VITE SOSPESE di Vito Bianco (video di Tano Siracusa)

Ottanta. Sono passati ottant'anni e due mesi e una manciata di giorni dal 5 settembre 1938, la data che nel calendario della nostra vicenda nazionale significa una delle pagine più vergognose e tristi: la promulgazione delle leggi razziali che espulsero dalla vita civile migliaia di cittadini italiani di religione ebraica.

Impiegati, medici, avvocati, editori furono messi al bando con una semplice ma micidiale firma apposta alla fine di poche pagine gelidamente discriminatorie volute da Benito Mussolini per compiacere l'alleato tedesco, quell'Adolf Hitler che aveva fatto della soluzione del "problema ebraico" uno dei pilastri del suo programma reazionario.

Impiegati, medici, avvocati, editori, dicevamo, elencando senz'ordine alcune categorie di lavoratori che quella disposizione colpiva.

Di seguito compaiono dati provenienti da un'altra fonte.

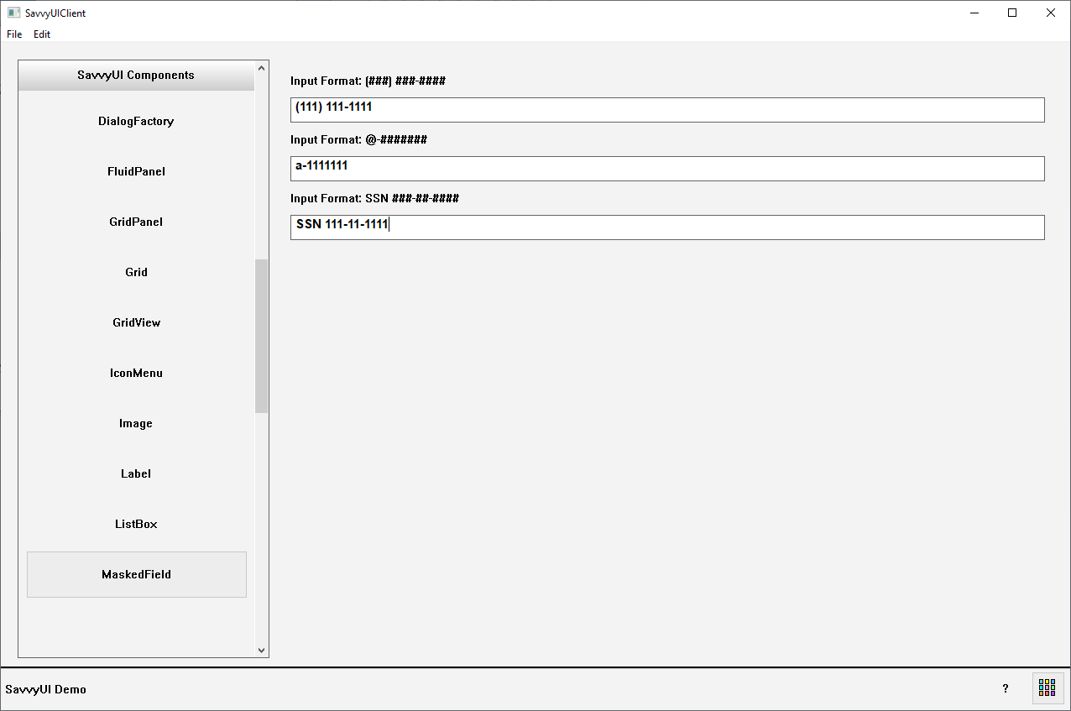Screen dimensions: 1071x711
Task: Click the colorful grid icon in status bar
Action: click(x=1047, y=688)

Alla lista del disonore vanno aggiunti studenti e insegnanti, espulsi con effetto immediato da tutte le scuole e università del Regno. Anche queste vite spezzate - sospese - relegate in un limbo di semivita in attesa di una possibile rinascita, gettate in una nera disperazione o costrette a emigrare in cerca di una nuova esistenza, mentre in Europa si preparava la più grande carneficina del secolo.
Ed è proprio ai suoi studenti e insegnanti ebrei che l'Università di Pisa ha dedicato un convegno e un'emozionante installazione-percorso (Vite sospese, chiesa di Sant'Anna) ideata da Michele Emdin con la collaborazione di Ursula Ferrara e Massimo Bergamasco e realizzata dall'artista Giani Lucchesi insieme a Chiara Evangelista, della Scuola Superiore Sant'Anna.
Quattro stanze di quattro colori diversi e di forma irregolare; quattro tappe di un breve ma doloroso itinerario dalla normalità all'incubo, dalla serena speranza alla disperazione, dal futuro costruito giorno dopo giorno al buco nero di una persecuzione tanto incomprensibile quanto burocraticamente infallibile.
Da quel buco nero della Storia ("la storia è un incubo dal quale cerco di svegliarmi", dice un personaggio di Joyce) riemergono ora, sotto gli occhi del visitatore quasi incredulo (ma l'attualità politica di queste settimane fa da controcanto dissonante all'incredulità) le centinaia di volti e nomi che il fascismo doveva cancellare; e dalla parete di stoffa in cui stanno in lunghe file mute in bianco e nero, escono a turno proiettati sullo spazio di quella di fronte, dove nella parte bassa, su diversi riquatri si susseguono le immagini sgranate del ventennio e si rivede un duce tronfio e gesticolante che a San Rossore annuncia e spieta la necessità di difendere la patria dal "nemico giudeo".